— begin Given records —
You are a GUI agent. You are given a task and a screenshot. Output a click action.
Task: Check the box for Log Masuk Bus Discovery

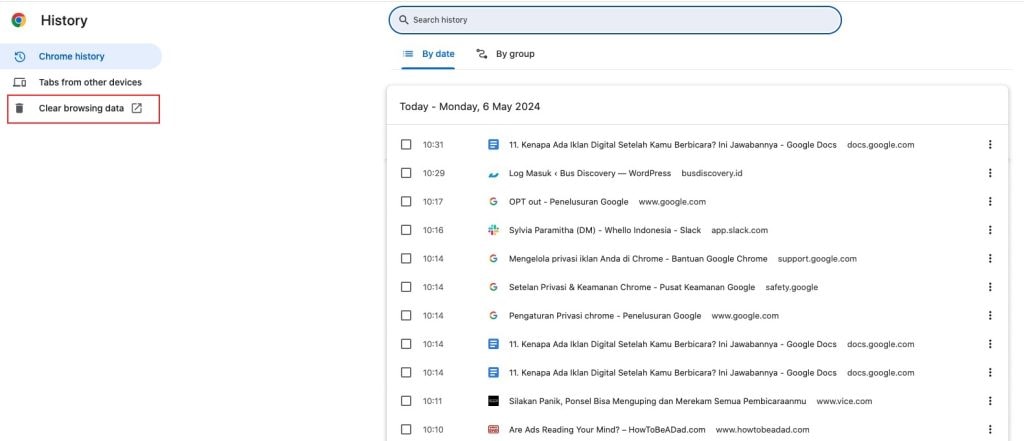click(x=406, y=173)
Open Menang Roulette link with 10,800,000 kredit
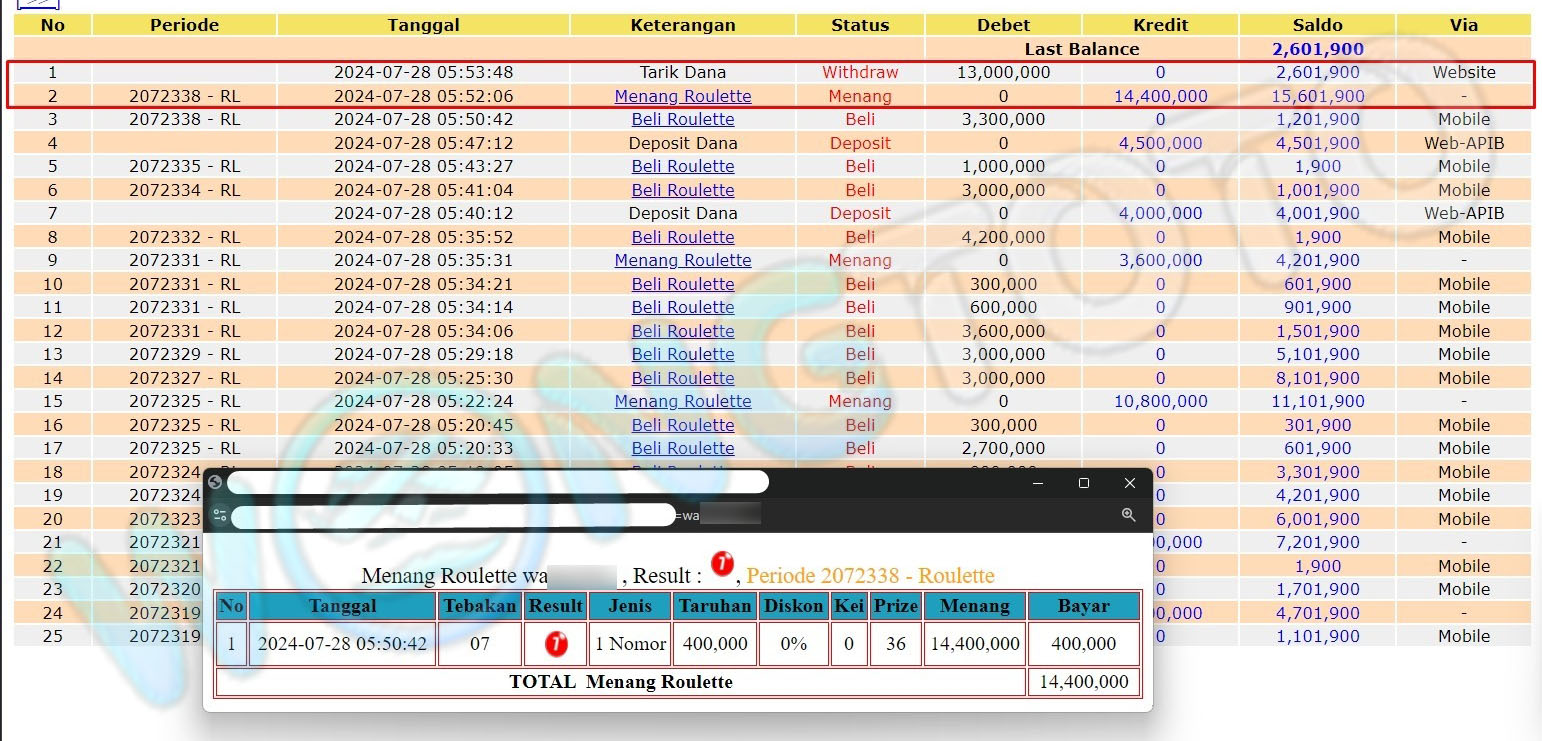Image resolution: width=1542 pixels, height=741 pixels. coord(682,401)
— end Given records —
Exercise requirements →
Format the text lines of the entries above as a single numbered list, omitting blank lines and the pictures.

Exercise result →
1. You are a GUI agent. You are given a task and a screenshot. Output a click action.
2. Task: Check the box for Log Masuk Bus Discovery
3. click(x=406, y=173)
4. Open Menang Roulette link with 10,800,000 kredit
5. Image resolution: width=1542 pixels, height=741 pixels. coord(682,401)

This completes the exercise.